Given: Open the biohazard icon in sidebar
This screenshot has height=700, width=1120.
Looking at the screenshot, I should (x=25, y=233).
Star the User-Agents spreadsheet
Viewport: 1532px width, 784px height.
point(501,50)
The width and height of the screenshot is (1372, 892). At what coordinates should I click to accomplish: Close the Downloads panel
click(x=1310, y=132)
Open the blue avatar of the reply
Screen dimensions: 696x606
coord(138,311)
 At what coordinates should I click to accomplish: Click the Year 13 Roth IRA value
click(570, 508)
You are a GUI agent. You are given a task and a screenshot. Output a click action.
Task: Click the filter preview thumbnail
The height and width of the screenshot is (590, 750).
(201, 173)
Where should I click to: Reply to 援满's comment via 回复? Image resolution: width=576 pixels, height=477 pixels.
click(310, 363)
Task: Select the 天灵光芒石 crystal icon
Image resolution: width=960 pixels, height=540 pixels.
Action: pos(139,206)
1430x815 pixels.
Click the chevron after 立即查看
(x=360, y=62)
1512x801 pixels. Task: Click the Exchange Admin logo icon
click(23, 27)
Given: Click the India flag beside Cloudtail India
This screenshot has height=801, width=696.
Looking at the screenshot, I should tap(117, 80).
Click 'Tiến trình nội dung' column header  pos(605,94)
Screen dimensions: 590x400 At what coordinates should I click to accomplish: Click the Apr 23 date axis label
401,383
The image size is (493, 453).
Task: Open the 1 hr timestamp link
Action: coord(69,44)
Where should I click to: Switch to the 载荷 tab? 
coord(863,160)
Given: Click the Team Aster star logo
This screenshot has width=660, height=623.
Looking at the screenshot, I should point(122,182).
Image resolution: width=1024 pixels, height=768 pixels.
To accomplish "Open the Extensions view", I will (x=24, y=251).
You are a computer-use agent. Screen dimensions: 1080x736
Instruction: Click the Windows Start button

◇ ◇ ◇ ◇ ◇

What to work on =>
The records above, in their entirety, need to be set down again exactly.

Answer space =>
Given: Open the biohazard icon in sidebar
This screenshot has height=700, width=1120.
Looking at the screenshot, I should (x=25, y=233).
Star the User-Agents spreadsheet
Viewport: 1532px width, 784px height.
point(501,50)
The width and height of the screenshot is (1372, 892). At what coordinates should I click to accomplish: Close the Downloads panel
click(x=1310, y=132)
Open the blue avatar of the reply
Screen dimensions: 696x606
coord(138,311)
 At what coordinates should I click to accomplish: Click the Year 13 Roth IRA value
click(570, 508)
You are a GUI agent. You are given a task and a screenshot. Output a click action.
Task: Click the filter preview thumbnail
The height and width of the screenshot is (590, 750).
(201, 173)
Where should I click to: Reply to 援满's comment via 回复? Image resolution: width=576 pixels, height=477 pixels.
click(310, 363)
Task: Select the 天灵光芒石 crystal icon
Image resolution: width=960 pixels, height=540 pixels.
Action: pos(139,206)
1430x815 pixels.
Click the chevron after 立即查看
(x=360, y=62)
1512x801 pixels. Task: Click the Exchange Admin logo icon
click(23, 27)
Given: Click the India flag beside Cloudtail India
This screenshot has height=801, width=696.
Looking at the screenshot, I should tap(117, 80).
Click 'Tiến trình nội dung' column header  pos(605,94)
Screen dimensions: 590x400 At what coordinates should I click to accomplish: Click the Apr 23 date axis label
401,383
The image size is (493, 453).
Task: Open the 1 hr timestamp link
Action: coord(69,44)
Where should I click to: Switch to the 载荷 tab? 
coord(863,160)
Given: Click the Team Aster star logo
This screenshot has width=660, height=623.
Looking at the screenshot, I should point(122,182).
Image resolution: width=1024 pixels, height=768 pixels.
To accomplish "Open the Extensions view", I will (x=24, y=251).
You are a computer-use agent. Screen dimensions: 1080x736
Instruction: Click the Windows Start button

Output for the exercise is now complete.